He was very good. But then he had to be. Some parents had spread the rumor (completely untrue) that he was a Communist, and it was the gossip of all the children of the junior high school, as well as of the PTA. After that, no one else in my public school system ever had to be more "accountable" than Mr. Daughterman, for every hostile eye was on him from the first day of classes to the last. He was both good and lucky. He managed to move on to central school administration before the stress of teaching under those conditions had undermined his health.
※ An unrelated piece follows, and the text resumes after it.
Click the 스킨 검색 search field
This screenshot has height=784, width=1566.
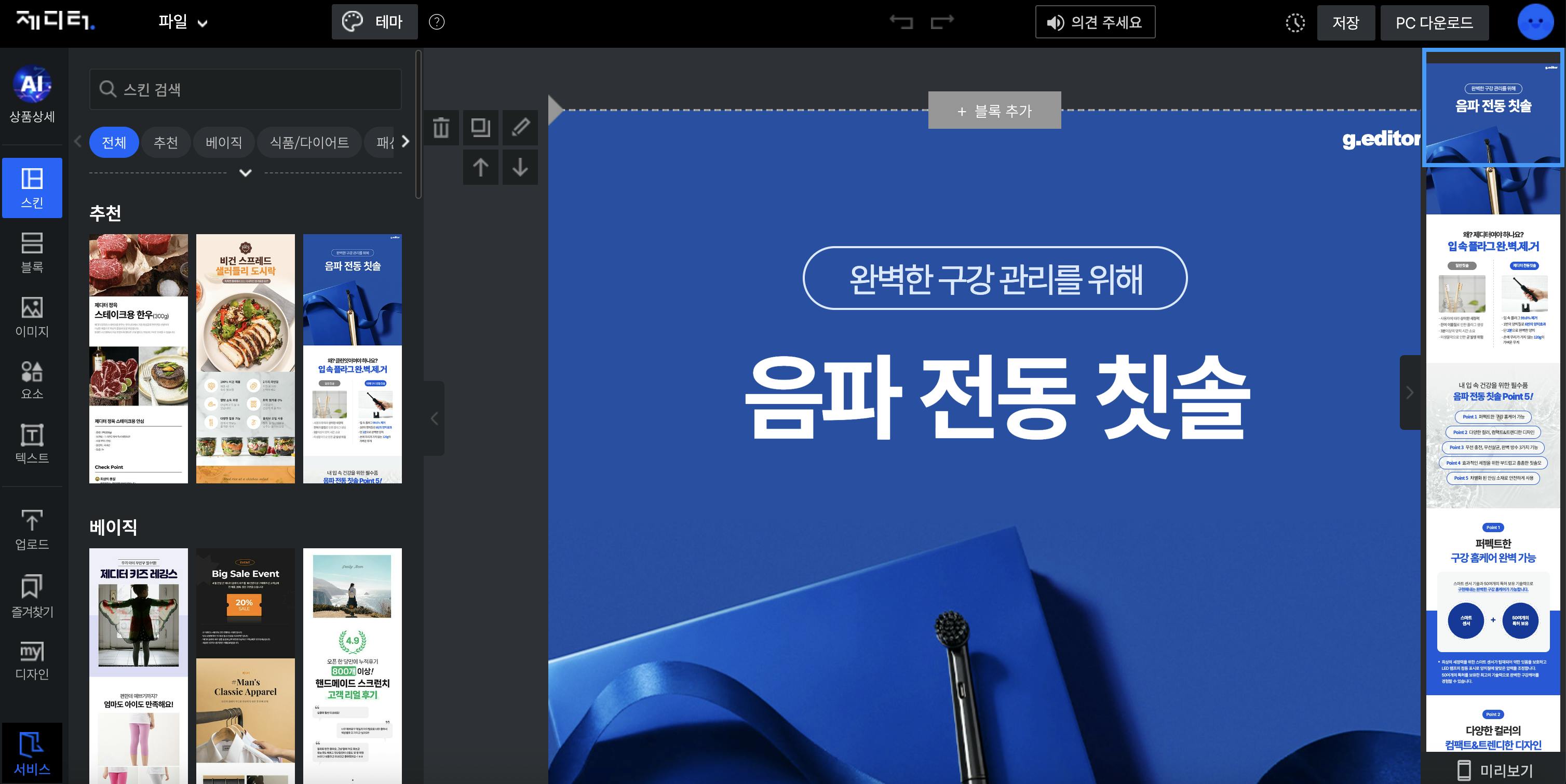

There. The long-overdue discussion is started. What do you think, Anchoress?

3 Comments:

Blogger Dave Justus said...

I like a lot of what you have to say here. I linked to your post and went into some more details of my thoughts here.

6:01 PM  
Anonymous Anonymous said...

Yes Joseph, the things you have pointed to are very much needed. My heart weeps to see what the educational system is doing to our children. They are being robbed of their childhood, sucked dry by the pounding and memorization of concepts. Day after day having to stuff more “information”, unprocessed content. Where are the senses being nurtured? The heart forces, with reverence, respect, socialization, use of the limbs particularly the hands, in play and the use of various materials and mediums, the sense of color, the sense of touch and on it goes. What ever happened to “process”. Contraction and expansion within the context of a day in the classroom and age appropriate activities. Little children don’t think, they do, immerse themselves in play and experience. Are not these things the foundation for all that is to follow. Are not concepts to be left open for the next stage of development to be further examined, enriched and deepened? The machinery of education geared to productivity in later life. The destination so clear as to lose the wonder of the journey, gratitude, awe of nature, love of learning and service to a higher aim are being left in the dust of fear for achievement, position in life, material gain, economic security. Thank god teachers nurture despite the charge to score well. High school! My three children have just entered high school. We are lucky; it’s a good one. Many are not! Alan.

10:18 PM  
Blogger Mrs. D said...

Joe, this is an interesting post. I just wonder what you mean with "the strong class-ridden educational channeling of the European systems".
As I am German and went to school mainly in Germany, I'm interested in what you do not appreciate in European systems (which are quite diverse) and what you do appreciate.
I have a lot of friends from the US (living there and quite some living here in Germany) and we talked quite a lot about schools. What in my opinion should be taught more at American highschools is foreign languages. And not just one for a year. But a teaching that students are able to really communicate in a foreign language. This also furthers understanding for different cultures. And if they ever live abroad for their or their spouses' job, learning a foreign language will not seem as threatening as it does if you never really learned one.